Farrell’s unexpected enthusiasm reflects a new phase in his career. Where once he was the go-to guy for action movies, like Minority Report, The Recruit and Miami Vice, following his breakthrough role in 2000’s Tigerland, he’s now seeking more character-driven projects.

“There are choices made inside you before you even get to verbalise and physicalise them in the world,” muses the 37-year-old actor when asked whether this change of heart has been a conscious decision.

“There have been times over the years when I’ve wondered, ‘Why do I do so many things with guns?’, but I didn’t draw a line and go, ‘No more guns’.” That said, in the last few months he’s received numerous scripts for revenge tales that he says have made him think, ‘I couldn’t be any more bored reading this’.

“I think I’ve just flogged it to death,” he notes.

He says it might sound “self-serving” but he doesn’t leave home for three or four months to go and work on something because the pay cheque’s good.

“That’s great, but you have to believe you’re going to make something that at least is going to entertain people for a couple of hours,” he says.

“The worst that can happen is that an audience is left apathetic.

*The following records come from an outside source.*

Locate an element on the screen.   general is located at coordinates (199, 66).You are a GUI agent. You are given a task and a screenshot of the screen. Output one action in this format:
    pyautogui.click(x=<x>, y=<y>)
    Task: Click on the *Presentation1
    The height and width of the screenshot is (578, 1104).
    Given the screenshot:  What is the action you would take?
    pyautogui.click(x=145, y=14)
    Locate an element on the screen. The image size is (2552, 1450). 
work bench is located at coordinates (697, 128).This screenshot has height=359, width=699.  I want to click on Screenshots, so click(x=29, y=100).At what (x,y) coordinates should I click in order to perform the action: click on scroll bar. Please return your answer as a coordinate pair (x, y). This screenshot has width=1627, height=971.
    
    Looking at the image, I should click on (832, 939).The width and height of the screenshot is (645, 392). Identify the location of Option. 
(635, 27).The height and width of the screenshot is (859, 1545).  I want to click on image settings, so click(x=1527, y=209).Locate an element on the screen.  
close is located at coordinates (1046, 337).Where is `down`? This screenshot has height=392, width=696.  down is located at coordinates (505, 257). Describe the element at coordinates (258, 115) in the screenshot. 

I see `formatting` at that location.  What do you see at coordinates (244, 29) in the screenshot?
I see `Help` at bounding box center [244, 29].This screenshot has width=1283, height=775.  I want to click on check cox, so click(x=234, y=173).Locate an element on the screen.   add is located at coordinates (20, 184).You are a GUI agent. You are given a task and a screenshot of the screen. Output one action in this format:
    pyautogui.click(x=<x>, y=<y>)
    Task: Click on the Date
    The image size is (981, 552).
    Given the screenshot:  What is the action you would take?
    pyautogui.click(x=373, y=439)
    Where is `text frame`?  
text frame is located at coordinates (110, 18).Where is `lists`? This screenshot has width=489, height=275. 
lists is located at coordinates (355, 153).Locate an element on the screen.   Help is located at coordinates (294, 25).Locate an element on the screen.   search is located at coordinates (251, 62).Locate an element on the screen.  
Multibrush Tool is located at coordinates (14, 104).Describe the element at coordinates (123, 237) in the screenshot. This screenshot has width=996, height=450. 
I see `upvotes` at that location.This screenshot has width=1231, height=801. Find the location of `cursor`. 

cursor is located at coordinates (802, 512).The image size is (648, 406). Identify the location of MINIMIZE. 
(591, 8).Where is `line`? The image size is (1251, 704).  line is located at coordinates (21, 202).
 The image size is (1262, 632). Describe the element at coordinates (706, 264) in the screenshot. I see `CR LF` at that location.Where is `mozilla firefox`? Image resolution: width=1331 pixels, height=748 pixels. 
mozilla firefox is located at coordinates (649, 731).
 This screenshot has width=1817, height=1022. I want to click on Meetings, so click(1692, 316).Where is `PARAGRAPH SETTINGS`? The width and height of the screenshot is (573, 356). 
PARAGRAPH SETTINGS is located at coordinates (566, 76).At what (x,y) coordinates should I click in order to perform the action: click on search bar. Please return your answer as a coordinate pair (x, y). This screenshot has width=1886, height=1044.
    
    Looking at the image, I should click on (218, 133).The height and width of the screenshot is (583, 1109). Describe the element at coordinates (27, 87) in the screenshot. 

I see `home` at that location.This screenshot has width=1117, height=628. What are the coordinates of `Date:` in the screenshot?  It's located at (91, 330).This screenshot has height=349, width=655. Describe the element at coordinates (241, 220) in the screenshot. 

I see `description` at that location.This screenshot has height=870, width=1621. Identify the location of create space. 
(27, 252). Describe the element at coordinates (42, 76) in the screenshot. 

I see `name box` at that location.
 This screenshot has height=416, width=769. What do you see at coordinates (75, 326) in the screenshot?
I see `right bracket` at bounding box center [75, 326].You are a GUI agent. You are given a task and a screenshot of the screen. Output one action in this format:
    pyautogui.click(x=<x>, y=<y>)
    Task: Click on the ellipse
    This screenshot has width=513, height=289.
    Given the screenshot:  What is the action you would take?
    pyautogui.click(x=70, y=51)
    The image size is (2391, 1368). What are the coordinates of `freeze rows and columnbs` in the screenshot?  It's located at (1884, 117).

I’ve done a couple of things where audiences are bored, and there’s a good chance I will again if I work for another 40 years.”

He hopes his new film, A New York Winter’s Tale, helmed by first-time director Akiva Goldsman, doesn’t induce such a reaction.

A sweeping romance that spans a hundred years, the film couldn’t be more different from the revenge fare he’s talked about.

“The film would be a departure for anyone,” says Farrell, looking his usual rugged self with a smattering of stubble and casually dressed in jeans and a T-shirt.

“In many ways, it’s a quintessentially pure story about the forces of light versus the forces of dark, playing out among the lives of the characters. It’s unlike anything I’ve ever done, and probably unlike anything I’ll ever do.”

Set in a mythic New York City, Farrell plays Peter Lake, an Irish immigrant and master thief who falls in love with the dying Beverly Penn (played by former Downton star Jessica Brown Findlay). Desperately trying to save her, he finds himself at the mercy of his one-time mentor, the demonic Pearly Soames (Russell Crowe), in an age-old battle between good and evil.

“The story is very much a love letter to the idea that love itself is transcendent and ephemeral and that it’s something that doesn’t live in the constraints of time, it transcends time. That’s the whole crux of the film,” offers Farrell, who’s reportedly single at the moment but has two sons from previous relationships.

“If you ask me what makes a good love story, I think it’s people getting lost in each other, and thereby finding themselves for the first time ever, finding the best aspects of themselves in the presence of the other person,” adds the actor, who won a Golden Globe for the darkly comic In Bruges in 2009.

“For the majority of the film, Peter’s just a mortal man passing through his days figuring where to get his next meal, and then he encounters love in a way he never felt possible. And then as the story unfolds, he begins to realise he’s a pawn in a greater plan.”

On the surface, he had very little from his own life that he could draw upon.

“Peter Lake’s an orphan and was raised in the school of hard knocks, so I have very little experience of the issues he faces,” he admits, though he could relate to the fundamental themes raised in the movie.

“The idea of love and the power of love and the ability or inability to feel grounded in this world, and the relevance someone’s origin has on their everyday life.”